"""
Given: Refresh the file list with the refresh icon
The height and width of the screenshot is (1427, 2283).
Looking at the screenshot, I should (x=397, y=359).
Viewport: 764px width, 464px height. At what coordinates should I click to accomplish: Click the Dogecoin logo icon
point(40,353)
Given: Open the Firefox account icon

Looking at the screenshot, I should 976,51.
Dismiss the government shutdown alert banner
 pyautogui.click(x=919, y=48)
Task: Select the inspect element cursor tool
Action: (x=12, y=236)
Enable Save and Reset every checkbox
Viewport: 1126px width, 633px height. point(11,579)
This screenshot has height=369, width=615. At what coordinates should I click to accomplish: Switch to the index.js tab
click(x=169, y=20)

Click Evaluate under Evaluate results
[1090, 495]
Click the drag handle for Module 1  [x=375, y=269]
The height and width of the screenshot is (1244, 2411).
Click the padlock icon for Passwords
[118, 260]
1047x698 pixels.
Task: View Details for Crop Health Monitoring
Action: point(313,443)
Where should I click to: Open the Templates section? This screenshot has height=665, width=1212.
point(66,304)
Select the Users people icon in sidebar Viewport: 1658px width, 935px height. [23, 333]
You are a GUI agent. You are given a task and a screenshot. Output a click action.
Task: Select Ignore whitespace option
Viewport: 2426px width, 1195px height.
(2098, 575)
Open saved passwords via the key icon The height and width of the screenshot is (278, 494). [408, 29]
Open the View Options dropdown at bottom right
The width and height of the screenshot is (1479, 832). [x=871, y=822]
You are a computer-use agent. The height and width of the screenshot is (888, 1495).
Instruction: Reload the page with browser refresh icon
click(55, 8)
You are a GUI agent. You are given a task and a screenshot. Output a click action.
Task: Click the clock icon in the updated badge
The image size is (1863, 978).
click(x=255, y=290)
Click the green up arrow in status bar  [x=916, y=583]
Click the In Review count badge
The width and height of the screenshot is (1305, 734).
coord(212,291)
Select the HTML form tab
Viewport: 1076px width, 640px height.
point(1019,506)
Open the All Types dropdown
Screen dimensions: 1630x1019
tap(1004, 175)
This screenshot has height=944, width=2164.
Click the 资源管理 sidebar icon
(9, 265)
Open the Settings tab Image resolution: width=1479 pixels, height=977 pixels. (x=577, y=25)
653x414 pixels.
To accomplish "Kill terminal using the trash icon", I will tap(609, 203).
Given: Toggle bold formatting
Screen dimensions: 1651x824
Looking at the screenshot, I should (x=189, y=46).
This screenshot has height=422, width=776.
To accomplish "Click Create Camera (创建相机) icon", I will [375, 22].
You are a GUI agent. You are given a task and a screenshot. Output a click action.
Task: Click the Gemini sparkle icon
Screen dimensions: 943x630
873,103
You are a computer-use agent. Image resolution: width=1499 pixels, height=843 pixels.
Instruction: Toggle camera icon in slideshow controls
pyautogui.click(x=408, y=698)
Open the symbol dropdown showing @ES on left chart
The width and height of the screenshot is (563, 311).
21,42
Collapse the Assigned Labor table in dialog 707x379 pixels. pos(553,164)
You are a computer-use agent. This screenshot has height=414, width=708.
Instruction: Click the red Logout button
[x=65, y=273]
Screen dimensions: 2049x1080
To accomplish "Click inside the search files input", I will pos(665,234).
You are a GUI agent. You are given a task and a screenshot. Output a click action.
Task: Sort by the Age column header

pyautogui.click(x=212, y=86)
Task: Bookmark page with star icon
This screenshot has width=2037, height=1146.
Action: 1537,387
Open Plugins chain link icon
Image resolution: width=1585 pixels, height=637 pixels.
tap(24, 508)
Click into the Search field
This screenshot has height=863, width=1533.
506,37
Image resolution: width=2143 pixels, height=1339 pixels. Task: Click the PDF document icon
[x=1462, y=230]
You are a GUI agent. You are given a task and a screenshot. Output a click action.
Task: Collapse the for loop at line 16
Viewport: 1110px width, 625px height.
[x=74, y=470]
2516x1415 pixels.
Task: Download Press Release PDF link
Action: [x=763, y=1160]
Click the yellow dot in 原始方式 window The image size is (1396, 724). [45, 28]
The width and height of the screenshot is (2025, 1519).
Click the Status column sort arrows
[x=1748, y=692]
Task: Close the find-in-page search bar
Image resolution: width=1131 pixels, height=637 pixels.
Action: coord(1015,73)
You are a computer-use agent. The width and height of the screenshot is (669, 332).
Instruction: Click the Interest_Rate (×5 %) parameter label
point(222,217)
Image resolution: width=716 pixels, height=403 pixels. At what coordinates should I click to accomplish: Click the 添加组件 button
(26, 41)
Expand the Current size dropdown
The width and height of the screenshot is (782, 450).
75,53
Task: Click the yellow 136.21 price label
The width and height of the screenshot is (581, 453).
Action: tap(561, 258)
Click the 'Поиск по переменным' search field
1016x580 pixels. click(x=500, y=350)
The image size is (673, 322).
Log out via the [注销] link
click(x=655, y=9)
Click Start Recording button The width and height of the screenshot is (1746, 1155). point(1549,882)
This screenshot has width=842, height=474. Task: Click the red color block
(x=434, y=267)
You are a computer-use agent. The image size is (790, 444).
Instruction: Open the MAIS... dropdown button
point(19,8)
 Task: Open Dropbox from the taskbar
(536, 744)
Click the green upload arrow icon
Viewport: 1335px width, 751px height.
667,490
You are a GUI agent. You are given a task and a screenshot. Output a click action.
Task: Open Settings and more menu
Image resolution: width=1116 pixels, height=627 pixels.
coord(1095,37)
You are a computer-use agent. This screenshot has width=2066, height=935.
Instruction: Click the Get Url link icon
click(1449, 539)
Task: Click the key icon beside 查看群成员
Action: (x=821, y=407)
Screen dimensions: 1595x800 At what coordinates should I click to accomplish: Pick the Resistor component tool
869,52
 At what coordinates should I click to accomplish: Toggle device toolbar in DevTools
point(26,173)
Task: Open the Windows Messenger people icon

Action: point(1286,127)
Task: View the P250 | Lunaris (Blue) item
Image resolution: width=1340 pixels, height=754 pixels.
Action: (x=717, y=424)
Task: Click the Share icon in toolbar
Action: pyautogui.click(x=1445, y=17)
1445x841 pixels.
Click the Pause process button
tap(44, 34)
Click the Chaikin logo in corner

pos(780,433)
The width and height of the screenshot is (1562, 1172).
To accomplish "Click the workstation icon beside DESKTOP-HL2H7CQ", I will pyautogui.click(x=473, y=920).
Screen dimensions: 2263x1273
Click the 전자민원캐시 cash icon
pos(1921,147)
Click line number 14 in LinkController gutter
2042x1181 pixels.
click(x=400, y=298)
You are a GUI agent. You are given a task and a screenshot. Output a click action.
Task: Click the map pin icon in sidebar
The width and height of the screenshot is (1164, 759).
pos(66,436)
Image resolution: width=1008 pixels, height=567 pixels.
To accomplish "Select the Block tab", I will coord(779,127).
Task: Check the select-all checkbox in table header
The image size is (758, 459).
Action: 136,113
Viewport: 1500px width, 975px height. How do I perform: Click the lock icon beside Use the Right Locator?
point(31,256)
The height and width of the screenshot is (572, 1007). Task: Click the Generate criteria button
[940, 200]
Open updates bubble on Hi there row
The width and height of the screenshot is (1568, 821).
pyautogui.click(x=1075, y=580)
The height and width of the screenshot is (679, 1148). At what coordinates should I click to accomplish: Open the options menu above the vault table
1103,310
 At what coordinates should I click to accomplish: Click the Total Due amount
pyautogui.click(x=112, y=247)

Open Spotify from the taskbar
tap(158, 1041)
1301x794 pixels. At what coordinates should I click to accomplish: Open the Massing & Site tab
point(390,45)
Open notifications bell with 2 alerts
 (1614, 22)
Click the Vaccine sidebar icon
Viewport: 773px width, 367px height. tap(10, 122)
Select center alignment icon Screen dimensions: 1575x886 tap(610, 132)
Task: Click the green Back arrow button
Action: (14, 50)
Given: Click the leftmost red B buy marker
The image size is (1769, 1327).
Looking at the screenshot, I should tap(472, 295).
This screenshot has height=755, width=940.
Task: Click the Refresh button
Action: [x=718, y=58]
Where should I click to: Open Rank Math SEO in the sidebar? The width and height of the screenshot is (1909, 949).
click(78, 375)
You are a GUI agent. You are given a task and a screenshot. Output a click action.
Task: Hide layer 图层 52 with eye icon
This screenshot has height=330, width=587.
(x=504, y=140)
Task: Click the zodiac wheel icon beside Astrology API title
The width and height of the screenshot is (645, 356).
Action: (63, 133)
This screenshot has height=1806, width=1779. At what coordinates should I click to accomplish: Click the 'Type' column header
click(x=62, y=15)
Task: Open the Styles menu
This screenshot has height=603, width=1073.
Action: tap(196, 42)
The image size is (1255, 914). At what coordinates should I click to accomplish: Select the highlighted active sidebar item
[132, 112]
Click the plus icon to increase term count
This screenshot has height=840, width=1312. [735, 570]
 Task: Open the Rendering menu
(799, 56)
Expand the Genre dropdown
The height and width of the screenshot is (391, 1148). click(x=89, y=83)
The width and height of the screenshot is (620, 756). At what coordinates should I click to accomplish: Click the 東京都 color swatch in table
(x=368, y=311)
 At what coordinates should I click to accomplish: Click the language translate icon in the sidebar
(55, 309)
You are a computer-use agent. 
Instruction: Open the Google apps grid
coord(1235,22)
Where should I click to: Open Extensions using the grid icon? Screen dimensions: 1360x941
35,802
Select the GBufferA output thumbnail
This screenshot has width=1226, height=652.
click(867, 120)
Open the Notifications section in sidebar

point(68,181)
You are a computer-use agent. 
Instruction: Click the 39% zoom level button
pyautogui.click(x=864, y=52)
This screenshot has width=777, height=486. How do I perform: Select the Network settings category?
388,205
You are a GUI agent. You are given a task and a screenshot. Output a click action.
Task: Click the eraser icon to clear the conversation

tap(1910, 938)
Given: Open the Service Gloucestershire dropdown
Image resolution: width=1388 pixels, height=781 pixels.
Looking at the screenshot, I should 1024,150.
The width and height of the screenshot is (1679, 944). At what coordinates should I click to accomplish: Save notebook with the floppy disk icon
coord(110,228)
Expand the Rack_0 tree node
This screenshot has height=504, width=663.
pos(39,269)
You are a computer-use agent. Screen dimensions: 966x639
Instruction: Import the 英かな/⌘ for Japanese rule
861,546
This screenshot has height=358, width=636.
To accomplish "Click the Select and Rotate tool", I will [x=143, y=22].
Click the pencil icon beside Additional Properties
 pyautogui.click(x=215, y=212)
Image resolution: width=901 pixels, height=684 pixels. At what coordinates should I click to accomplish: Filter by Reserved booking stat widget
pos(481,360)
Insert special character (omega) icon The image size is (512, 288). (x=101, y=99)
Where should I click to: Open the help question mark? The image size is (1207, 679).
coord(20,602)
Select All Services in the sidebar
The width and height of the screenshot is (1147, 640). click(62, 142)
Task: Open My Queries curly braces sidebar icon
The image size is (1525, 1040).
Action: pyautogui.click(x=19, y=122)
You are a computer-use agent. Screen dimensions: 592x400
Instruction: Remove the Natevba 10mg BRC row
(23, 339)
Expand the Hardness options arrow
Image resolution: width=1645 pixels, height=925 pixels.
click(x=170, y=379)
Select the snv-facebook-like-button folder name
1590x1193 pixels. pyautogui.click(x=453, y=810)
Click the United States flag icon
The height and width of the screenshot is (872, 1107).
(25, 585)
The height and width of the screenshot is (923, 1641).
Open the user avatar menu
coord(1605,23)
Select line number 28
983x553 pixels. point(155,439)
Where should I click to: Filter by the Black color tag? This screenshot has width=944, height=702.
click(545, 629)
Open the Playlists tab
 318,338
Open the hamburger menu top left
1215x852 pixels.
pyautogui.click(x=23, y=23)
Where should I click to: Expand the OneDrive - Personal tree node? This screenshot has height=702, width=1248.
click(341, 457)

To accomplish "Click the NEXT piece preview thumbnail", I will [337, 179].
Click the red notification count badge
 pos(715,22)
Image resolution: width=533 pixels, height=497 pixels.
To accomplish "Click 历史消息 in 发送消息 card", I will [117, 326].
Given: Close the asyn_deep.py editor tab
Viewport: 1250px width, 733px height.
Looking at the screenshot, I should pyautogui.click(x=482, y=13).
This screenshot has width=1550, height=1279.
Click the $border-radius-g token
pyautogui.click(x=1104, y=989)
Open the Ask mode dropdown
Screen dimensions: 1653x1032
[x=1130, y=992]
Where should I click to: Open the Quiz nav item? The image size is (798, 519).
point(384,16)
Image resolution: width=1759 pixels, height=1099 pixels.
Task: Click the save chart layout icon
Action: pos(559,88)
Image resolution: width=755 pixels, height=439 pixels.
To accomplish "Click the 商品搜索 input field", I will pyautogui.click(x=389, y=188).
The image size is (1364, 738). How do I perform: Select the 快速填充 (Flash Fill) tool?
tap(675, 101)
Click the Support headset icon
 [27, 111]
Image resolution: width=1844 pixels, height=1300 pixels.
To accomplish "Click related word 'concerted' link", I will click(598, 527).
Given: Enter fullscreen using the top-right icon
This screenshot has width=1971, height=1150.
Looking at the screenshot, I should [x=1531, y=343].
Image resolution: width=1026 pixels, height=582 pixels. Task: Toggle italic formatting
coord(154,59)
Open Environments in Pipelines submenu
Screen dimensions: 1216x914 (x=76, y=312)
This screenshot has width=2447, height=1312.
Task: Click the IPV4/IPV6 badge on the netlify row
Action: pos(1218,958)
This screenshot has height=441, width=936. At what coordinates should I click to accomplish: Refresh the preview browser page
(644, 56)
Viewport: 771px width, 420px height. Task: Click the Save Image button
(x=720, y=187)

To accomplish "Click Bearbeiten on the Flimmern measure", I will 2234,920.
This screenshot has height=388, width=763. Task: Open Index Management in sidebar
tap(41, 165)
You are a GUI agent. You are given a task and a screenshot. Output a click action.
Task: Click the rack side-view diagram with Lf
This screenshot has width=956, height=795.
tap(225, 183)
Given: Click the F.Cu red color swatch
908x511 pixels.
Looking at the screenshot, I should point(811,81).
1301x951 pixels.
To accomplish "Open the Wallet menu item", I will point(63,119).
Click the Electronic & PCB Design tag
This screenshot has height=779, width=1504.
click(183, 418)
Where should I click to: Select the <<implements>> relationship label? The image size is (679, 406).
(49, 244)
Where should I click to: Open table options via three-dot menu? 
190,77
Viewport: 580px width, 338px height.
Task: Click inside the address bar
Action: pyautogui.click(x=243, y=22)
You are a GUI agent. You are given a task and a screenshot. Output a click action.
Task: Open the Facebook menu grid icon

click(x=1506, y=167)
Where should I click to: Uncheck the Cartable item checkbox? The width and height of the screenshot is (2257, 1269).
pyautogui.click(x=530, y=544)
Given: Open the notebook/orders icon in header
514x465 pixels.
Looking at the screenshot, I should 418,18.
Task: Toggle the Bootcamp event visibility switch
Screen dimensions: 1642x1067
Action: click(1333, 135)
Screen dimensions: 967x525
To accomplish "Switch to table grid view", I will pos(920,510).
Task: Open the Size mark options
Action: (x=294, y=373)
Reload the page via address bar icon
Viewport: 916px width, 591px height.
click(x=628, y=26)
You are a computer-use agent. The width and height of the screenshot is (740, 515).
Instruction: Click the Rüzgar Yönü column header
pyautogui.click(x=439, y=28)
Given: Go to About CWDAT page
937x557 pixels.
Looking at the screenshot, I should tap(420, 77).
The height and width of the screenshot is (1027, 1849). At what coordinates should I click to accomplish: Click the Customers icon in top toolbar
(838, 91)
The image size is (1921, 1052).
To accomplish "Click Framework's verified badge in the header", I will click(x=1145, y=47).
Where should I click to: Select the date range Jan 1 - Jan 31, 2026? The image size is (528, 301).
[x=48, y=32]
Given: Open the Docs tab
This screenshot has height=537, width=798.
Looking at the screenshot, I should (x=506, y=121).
"""
What you have to do
Please transcribe only the lines in the records above running from the line that has "You are a computer-use agent. The height" through the line that has "Open Plugins chain link icon", both included, exactly as they appear.

Result of this task
You are a computer-use agent. The height and width of the screenshot is (888, 1495).
Instruction: Reload the page with browser refresh icon
click(55, 8)
You are a GUI agent. You are given a task and a screenshot. Output a click action.
Task: Click the clock icon in the updated badge
The image size is (1863, 978).
click(x=255, y=290)
Click the green up arrow in status bar  [x=916, y=583]
Click the In Review count badge
The width and height of the screenshot is (1305, 734).
coord(212,291)
Select the HTML form tab
Viewport: 1076px width, 640px height.
point(1019,506)
Open the All Types dropdown
Screen dimensions: 1630x1019
tap(1004, 175)
This screenshot has height=944, width=2164.
Click the 资源管理 sidebar icon
(9, 265)
Open the Settings tab Image resolution: width=1479 pixels, height=977 pixels. (x=577, y=25)
653x414 pixels.
To accomplish "Kill terminal using the trash icon", I will tap(609, 203).
Given: Toggle bold formatting
Screen dimensions: 1651x824
Looking at the screenshot, I should (x=189, y=46).
This screenshot has height=422, width=776.
To accomplish "Click Create Camera (创建相机) icon", I will [375, 22].
You are a GUI agent. You are given a task and a screenshot. Output a click action.
Task: Click the Gemini sparkle icon
Screen dimensions: 943x630
873,103
You are a computer-use agent. Image resolution: width=1499 pixels, height=843 pixels.
Instruction: Toggle camera icon in slideshow controls
pyautogui.click(x=408, y=698)
Open the symbol dropdown showing @ES on left chart
The width and height of the screenshot is (563, 311).
21,42
Collapse the Assigned Labor table in dialog 707x379 pixels. pos(553,164)
You are a computer-use agent. This screenshot has height=414, width=708.
Instruction: Click the red Logout button
[x=65, y=273]
Screen dimensions: 2049x1080
To accomplish "Click inside the search files input", I will pos(665,234).
You are a GUI agent. You are given a task and a screenshot. Output a click action.
Task: Sort by the Age column header

pyautogui.click(x=212, y=86)
Task: Bookmark page with star icon
This screenshot has width=2037, height=1146.
Action: 1537,387
Open Plugins chain link icon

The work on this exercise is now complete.